Exhibit 10.13
FIFTH AMENDMENT TO DEVELOPMENT AND LOAN AGREEMENT
BETWEEN
THE DRY CREEK RANCHERIA BAND OF POMO INDIANS
AND
DRY CREEK CASINO, LLC
This Fifth Amendment to the Development and Loan Agreement ("Fifth
Amendment") is made and entered into this 9th day of October, 2003, by and
between the Dry Creek Rancheria Band of Pomo Indians, a federally recognized
Indian tribe (the "Tribe"), and Dry Creek Casino, LLC, a Texas limited liability
company ("Developer," and together with the Tribe, the "Parties"). Each
capitalized term used in this Fifth Amendment and not otherwise defined herein
shall have the meaning ascribed to it in the Development and Loan Agreement
between the Parties dated August 26, 2001 (the "Agreement"), as amended by the
Amendment to Development and Loan Agreement dated April 29, 2002 (the "First
Amendment"), as further amended by the Second Amendment to Development and Loan
Agreement dated February 19, 2003 (the "Second Amendment"), as further amended
by the Third Amendment to Development and Loan Agreement dated May 29, 2003 (the
"Third Amendment"), and as further amended by the Fourth Amendment to
Development and Loan Agreement dated October , 2003 (the "Fourth Amendment").
The First Amendment, Second Amendment, Third Amendment, and Fourth Amendment are
collectively referred to as the "Prior Amendments."
WHEREAS, the Parties executed the Agreement on August 26, 2001;
WHEREAS, subsequent to the execution of the Agreement, the Parties on
four occasions determined that the Agreement should be revised to reflect
changed circumstances and executed the Prior Amendments; and
WHEREAS, the Tribe and Developer have agreed to modify the terms of the
Agreement in order to modify the terms of the Buy-Out Option.
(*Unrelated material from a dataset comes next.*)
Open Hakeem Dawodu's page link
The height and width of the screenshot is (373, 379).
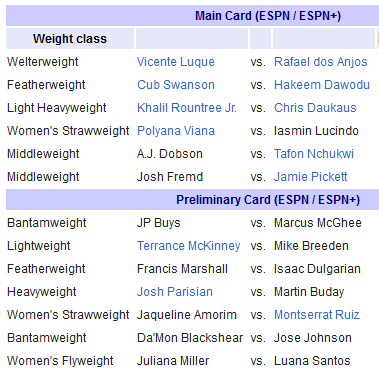click(322, 85)
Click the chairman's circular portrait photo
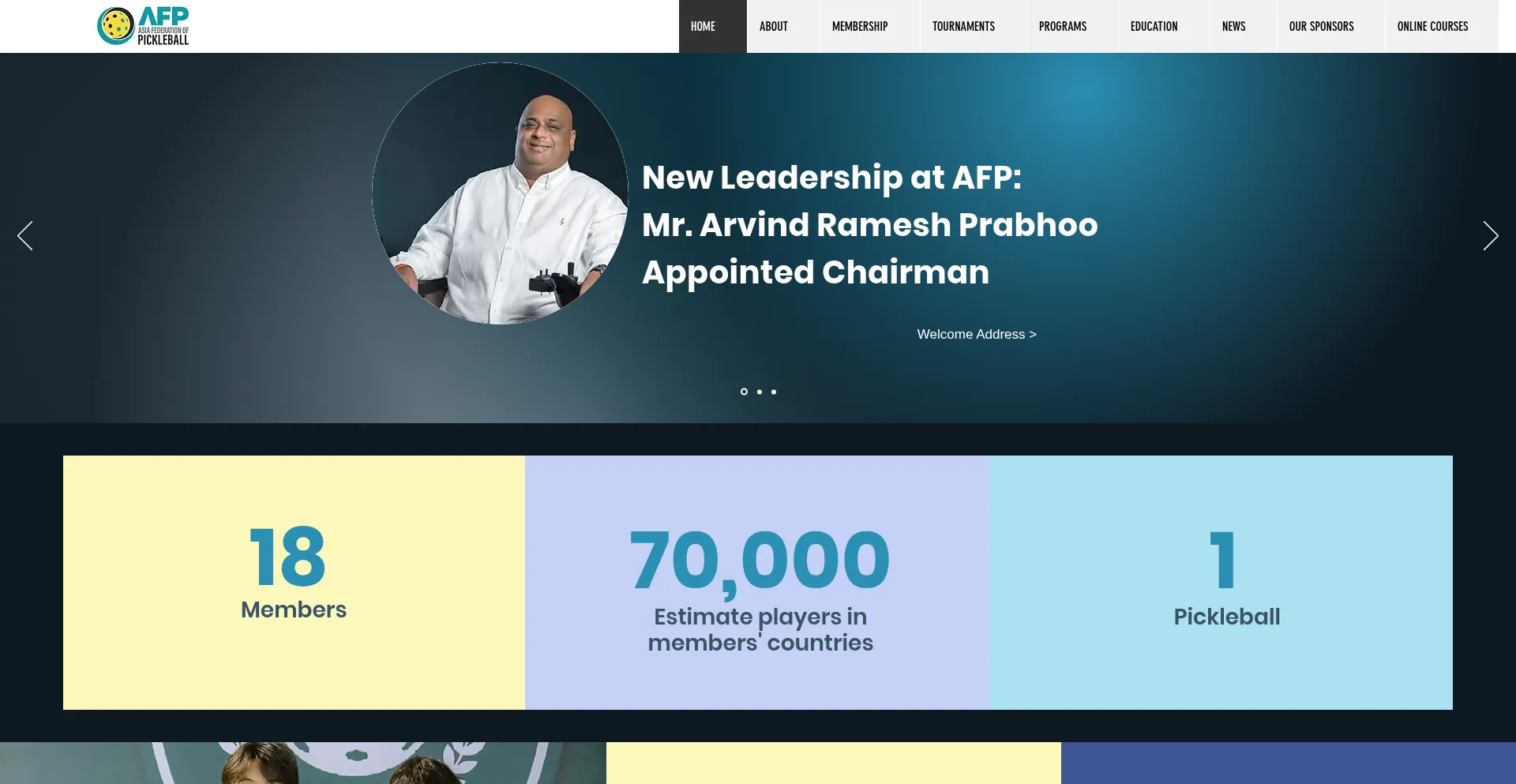Screen dimensions: 1516x784 coord(500,193)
NOW THEREFORE, for good and valuable consideration the receipt of which
is hereby acknowledged, the Parties hereby agree to the following amendments to
the Agreement, as amended by the Prior Amendments:
(1) The definition of "Tribal Draw" set forth in the Agreement shall be
deleted and replaced with the following:
"Tribal Draw" means an amount of up to $500,000 (depending on
availability) of Net Revenues to be drawn by the Tribe each month in
accordance with Section 2.11 (a).
(2) The first sentence of Section 6.9 a. of the Agreement shall be
deleted and replaced with the following:
"Following the end of the third full year of the Credit
Enhancement Term, or at any time in the event of a final judgment or
good faith settlement in any action based on a Third-Party Dispute
pursuant to which Tribe is required to grant any third party any Net
Revenue participation rights in any gaming operation on the
Reservation, Tribe may terminate this Agreement with Developer, or it
shall be deemed to do so as provided in
Section 2.3 ("Buy-Out Option"), by paying, and it shall be obligated to
pay (1) all amounts outstanding with respect to the Financing,
including amounts owed to the Lender with respect to the Loan and the
outstanding balance owing by Tribe to Developer under this Agreement,
including outstanding Development Advances and accrued interest, and
(2) an amount equal to the "Base Price" as defined below, adjusted, if
at all, as set forth in subparagraph d (the "Buy-Out Fee"). The Base
Price shall be determined by multiplying the average monthly Credit
Enhancement Fee earned during the 12-month period immediately preceding
the month in which the Buy-Out Option is exercised, adjusted as set
forth in subparagraph d below, by the number of months (including
partial months) remaining in the Credit Enhancement Term ("Month
Multiplier")."
(3) Section 6.9 c. of the Agreement shall be deleted and replaced
with the following:
"c. In the event the Buy-Out Option is exercised prior to the
end of the third full year of operations during the Credit Enhancement
Term, the Buy-Out Fee (subject to the adjustment provided in
subparagraph d below) shall be computed following the completion of the
third full year of operations of the Project or any successor to the
Project to reflect the increased amount, if any, which would have been
due if the Base Fee had been calculated on the basis of operating
results for the Project or any successor Project during said third
year."
(4) Section 6.9 d. of the Agreement shall be deleted and replaced
with the following:
"d. Notwithstanding anything in this Section 6.9 to the
contrary, if the amount of the Financing that is actually funded
exceeds $5,500,000, the Credit Enhancement Fee shall be increased by
multiplying it by 100% plus any percentage by which the Gross Revenues
for the immediately preceding 12-month period ("Base Period") have
increased when compared to the 12-month period immediately preceding
the Base Period (which total percentage multiplier shall be referred to
as the "Adjustment Multiplier"), provided that if the Buy-Out Option is
exercised before the end of the third full year of the Credit
Enhancement Term, the Adjustment Multiplier shall be deemed to be 120%,
and provided further that the Adjustment Multiplier shall not exceed
120% under any circumstances."
(5) Miscellaneous.
(a) Authority. The Tribe represents and warrants that it has taken all
action required by the Tribe's laws, its Articles of Association and the laws of
the United States and all other applicable laws to authorize the execution,
delivery and performance of this Fifth Amendment.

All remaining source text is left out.